**Your objective**
Word for word, copy the line containing "Viewport: 1024px width, 960px height." and every line after it in the records below, leaving pictures out.

..............................

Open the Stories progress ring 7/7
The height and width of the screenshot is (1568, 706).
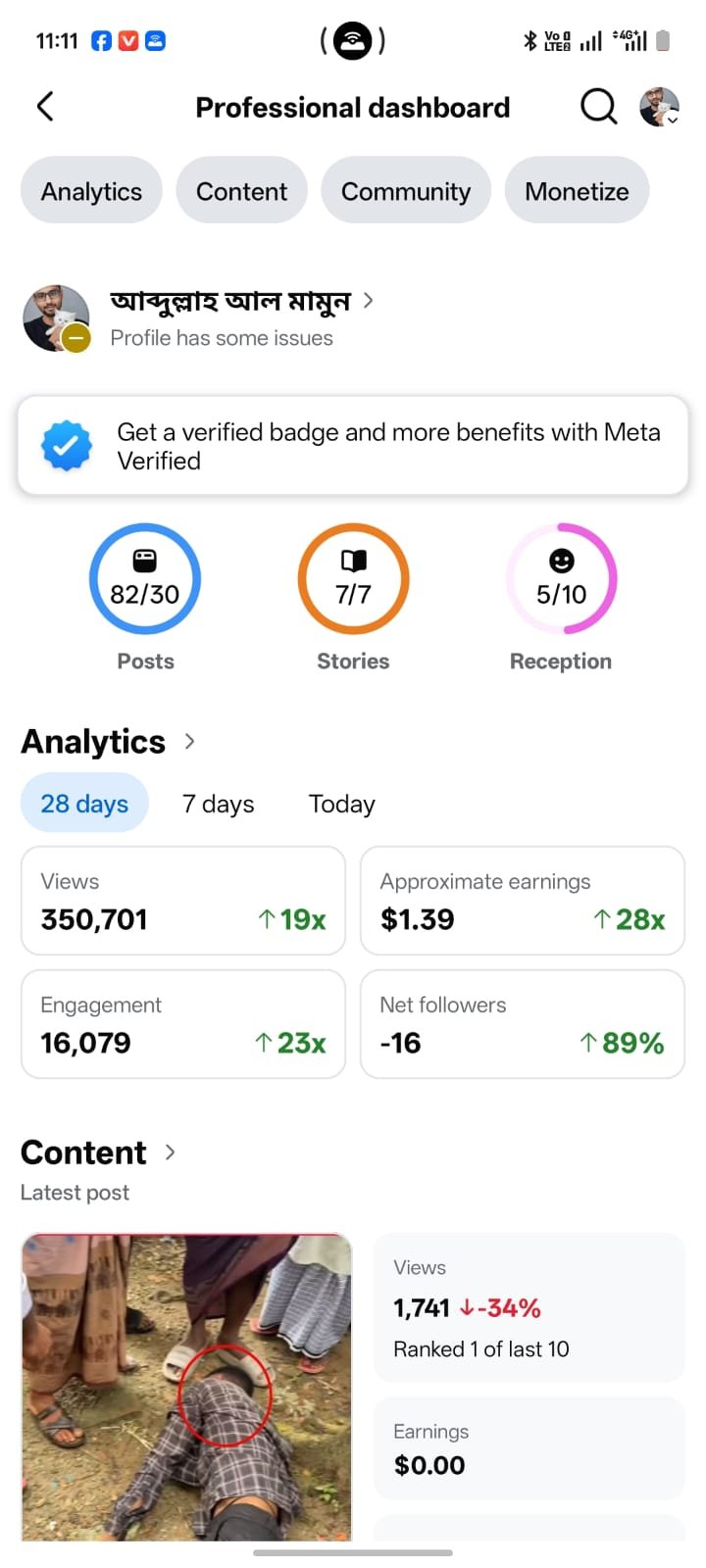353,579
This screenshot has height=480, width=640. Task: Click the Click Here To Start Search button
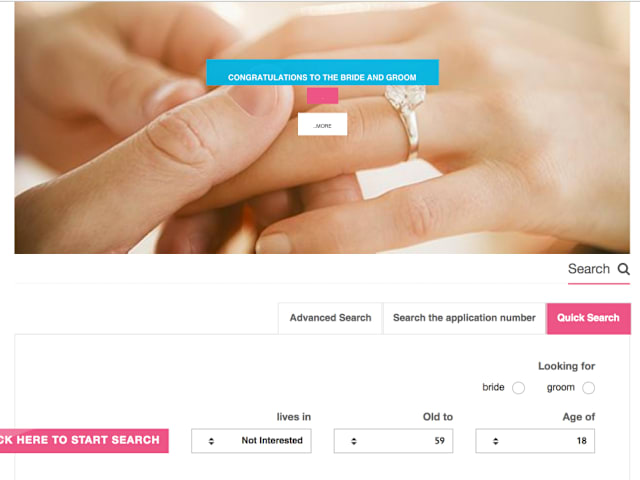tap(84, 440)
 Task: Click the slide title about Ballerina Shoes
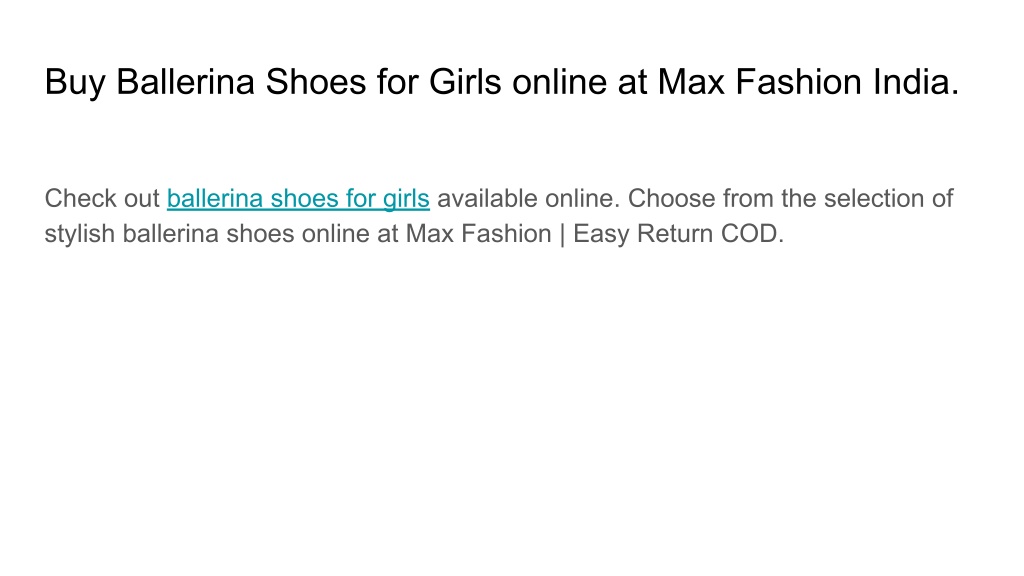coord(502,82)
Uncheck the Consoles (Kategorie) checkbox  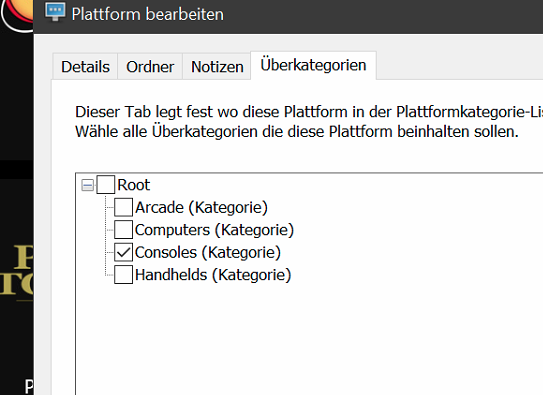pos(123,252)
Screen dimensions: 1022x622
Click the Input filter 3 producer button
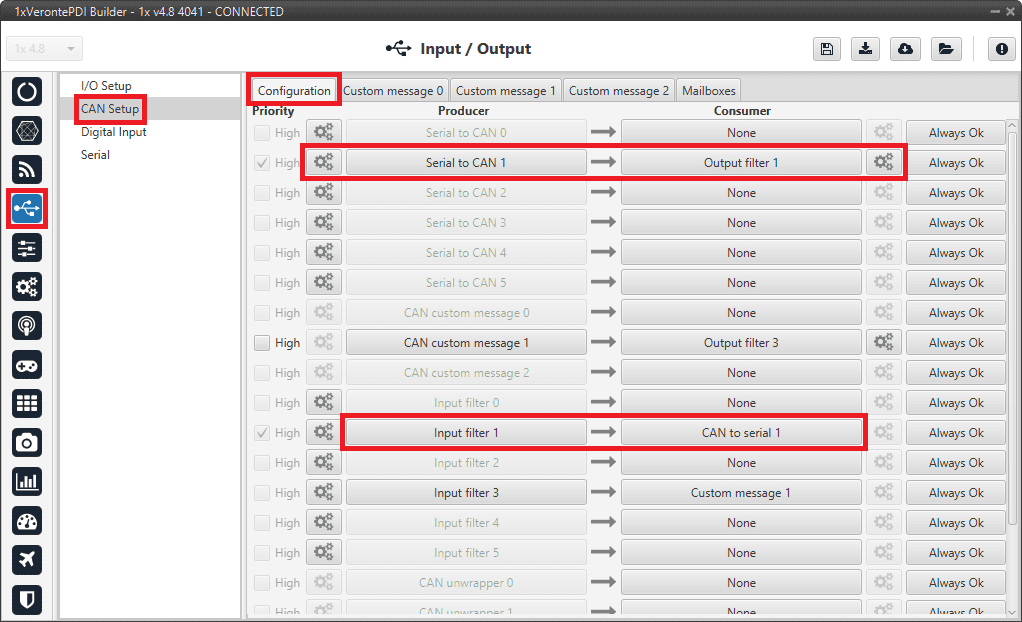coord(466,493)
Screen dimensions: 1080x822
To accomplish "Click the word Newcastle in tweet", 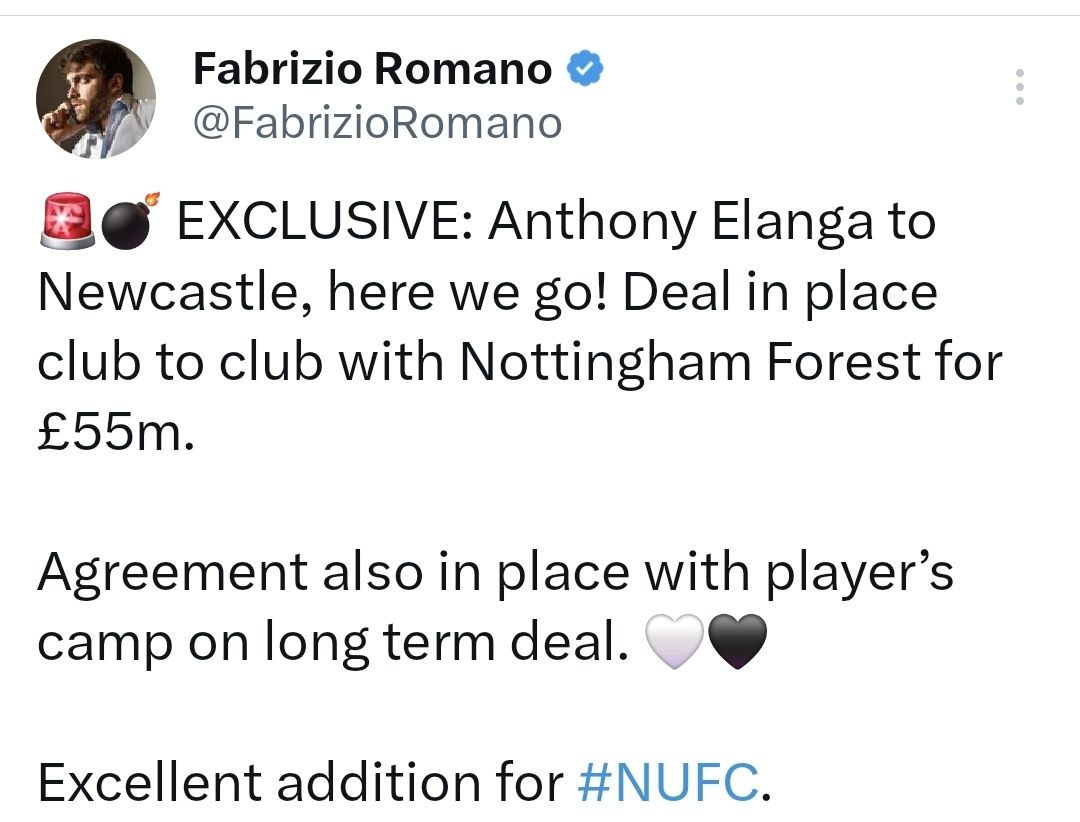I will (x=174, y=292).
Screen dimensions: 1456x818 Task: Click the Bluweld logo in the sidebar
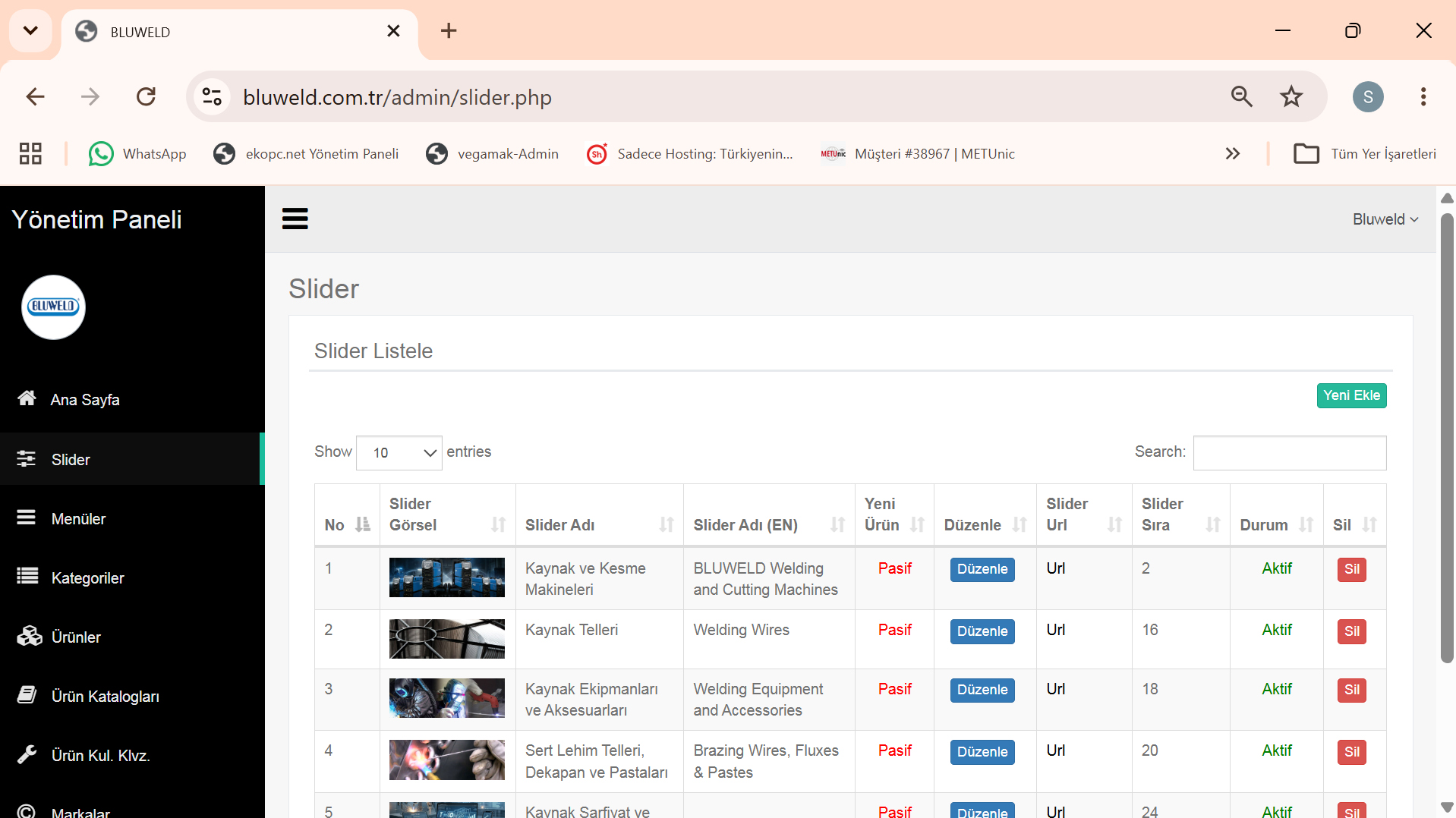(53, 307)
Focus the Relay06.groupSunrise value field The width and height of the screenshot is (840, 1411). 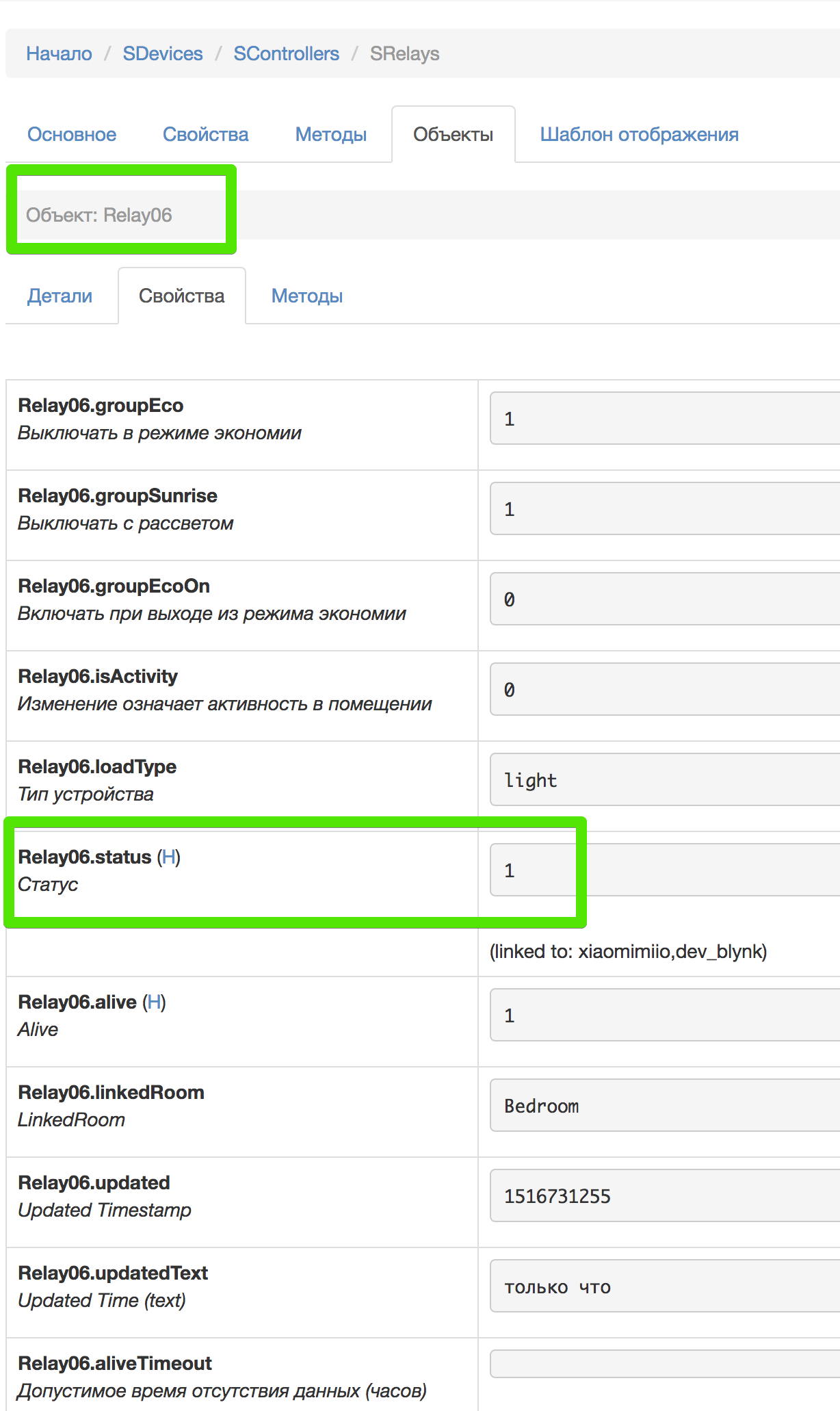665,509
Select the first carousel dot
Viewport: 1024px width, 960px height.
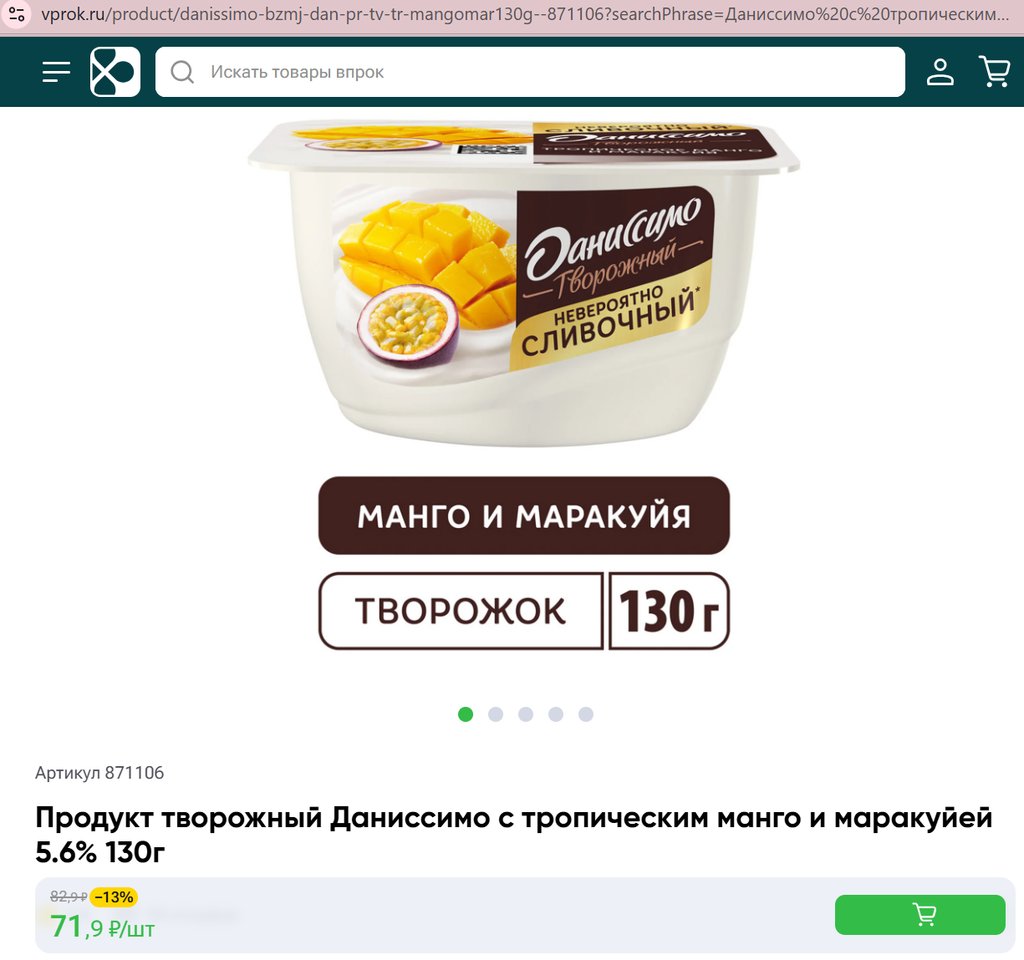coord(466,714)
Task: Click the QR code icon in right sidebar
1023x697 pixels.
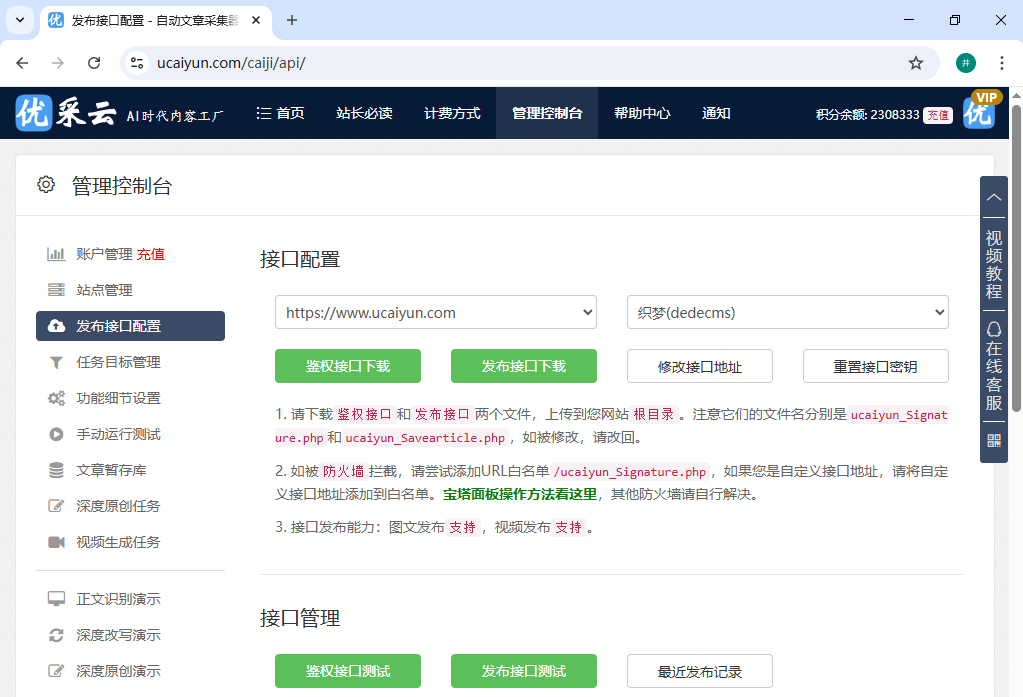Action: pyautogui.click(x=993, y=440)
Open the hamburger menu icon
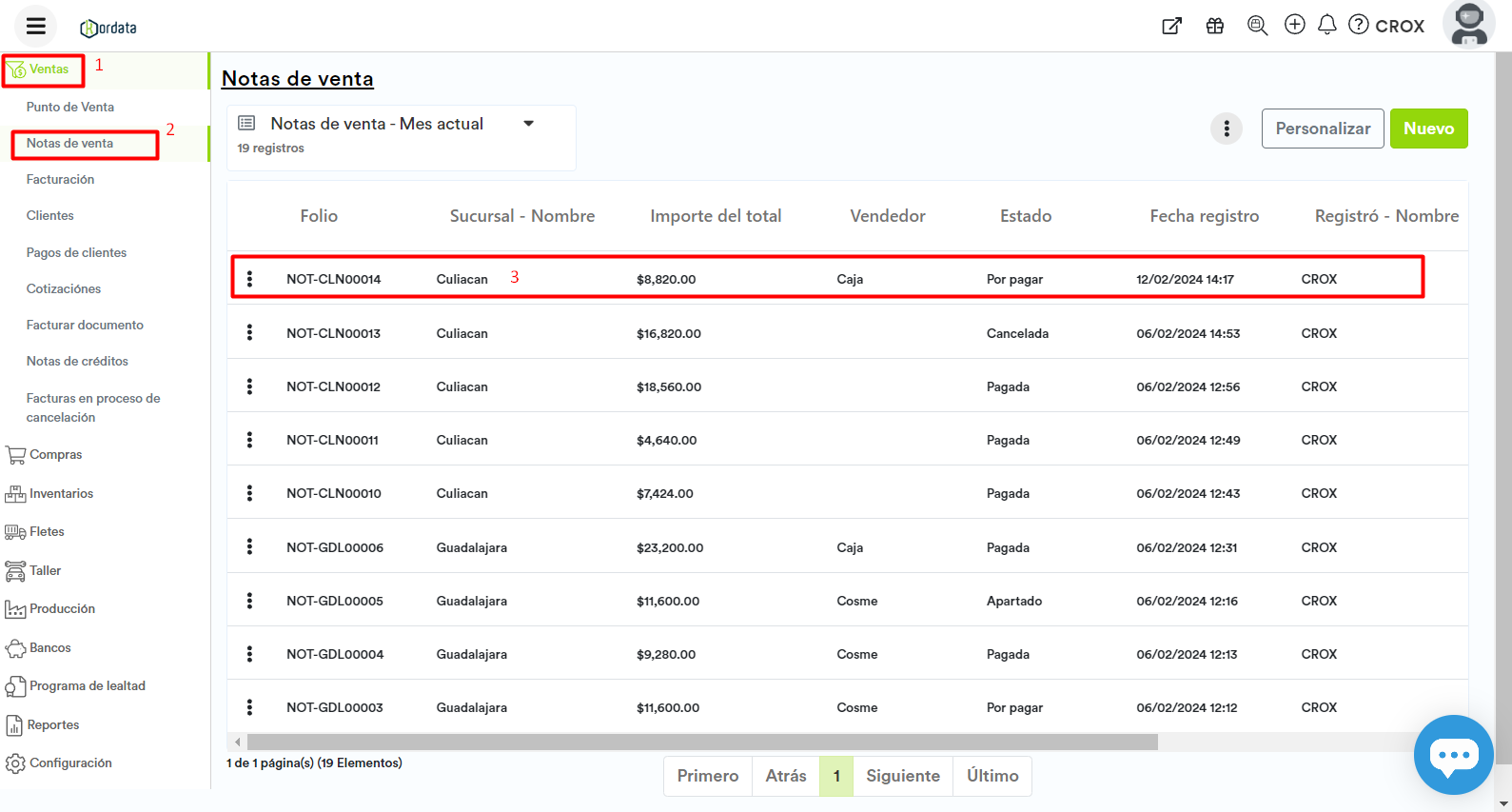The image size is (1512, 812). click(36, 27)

..............................

**Solution**
Viewport: 1024px width, 960px height.
coord(466,714)
Task: Click the QR code icon in right sidebar
1023x697 pixels.
Action: pyautogui.click(x=993, y=440)
Open the hamburger menu icon
The image size is (1512, 812). click(36, 27)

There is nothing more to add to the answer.